A few limitations of this study were as following: Firstly, the study population was derived from a single-center ICU, which could not exclude selection bias and might limit the application of nomogram in a larger population and also required external validation of data from different health care institutions; Secondly, due to missing data values > 20%, N-terminal probrain natriuretic peptide (NT-proBNP) and left ventricular ejection fraction(LVEF), which were previously considered as independent risk factors, were not included in the model, and the model should be used with caution before evaluating these two conditions.
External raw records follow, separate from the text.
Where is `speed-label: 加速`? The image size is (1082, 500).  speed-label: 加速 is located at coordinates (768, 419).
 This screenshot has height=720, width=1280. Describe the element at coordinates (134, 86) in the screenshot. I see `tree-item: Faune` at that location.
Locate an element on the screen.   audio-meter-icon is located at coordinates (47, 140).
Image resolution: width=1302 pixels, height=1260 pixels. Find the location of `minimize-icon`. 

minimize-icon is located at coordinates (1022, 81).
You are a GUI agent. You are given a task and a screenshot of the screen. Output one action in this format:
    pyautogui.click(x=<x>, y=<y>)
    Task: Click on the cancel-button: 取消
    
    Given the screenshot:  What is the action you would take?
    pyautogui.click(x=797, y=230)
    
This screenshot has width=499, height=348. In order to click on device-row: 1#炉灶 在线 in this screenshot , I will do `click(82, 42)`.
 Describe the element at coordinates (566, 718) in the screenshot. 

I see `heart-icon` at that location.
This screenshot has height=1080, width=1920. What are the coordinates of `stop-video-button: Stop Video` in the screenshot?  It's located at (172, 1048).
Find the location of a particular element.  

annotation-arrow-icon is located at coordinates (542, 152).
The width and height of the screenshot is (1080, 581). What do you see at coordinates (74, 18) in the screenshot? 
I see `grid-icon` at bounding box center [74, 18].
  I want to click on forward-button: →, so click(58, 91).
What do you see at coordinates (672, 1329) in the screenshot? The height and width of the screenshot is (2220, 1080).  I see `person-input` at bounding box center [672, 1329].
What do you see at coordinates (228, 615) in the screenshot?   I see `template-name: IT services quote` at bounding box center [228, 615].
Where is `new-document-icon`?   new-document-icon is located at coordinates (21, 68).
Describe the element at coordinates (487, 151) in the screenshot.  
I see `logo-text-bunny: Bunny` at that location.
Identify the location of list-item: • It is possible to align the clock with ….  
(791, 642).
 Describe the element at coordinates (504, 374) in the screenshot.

Thirdly, the data of the study were extracted from the MIMIC-III database, which contains multiple years of data (2001–2012), during which the treatment of cardiovascular diseases, especially heart failure, has been continuously updated and may affect the application of the nomogram. Therefore, it is not yet fully confirmed whether it can be applied to the present population, and further confirmation of the nomogram is needed in the future for larger populations and depending on the year. Finally, because of the nature of retrospective studies, we might not be able to fully adjust for potential confounders, which would partially affect our results, but should not affect its validity.

Conclusion

Overall, this study is groundbreaking in that we first developed and internally validated nomogram to predict hospital mortality risk for patients with ADCHF and diabetes after 48 hours in ICU. Clinicians can use this nomogram to easily and accurately assess the risk of patients, identify high-risk patients in time, and provide optimal individualized care and treatment. However, external validation is required, and further studies are also need to be carried out in order to validate whether individual interventions according to this nomogram will reduce hospital mortality in patients with ADCHF and diabetes.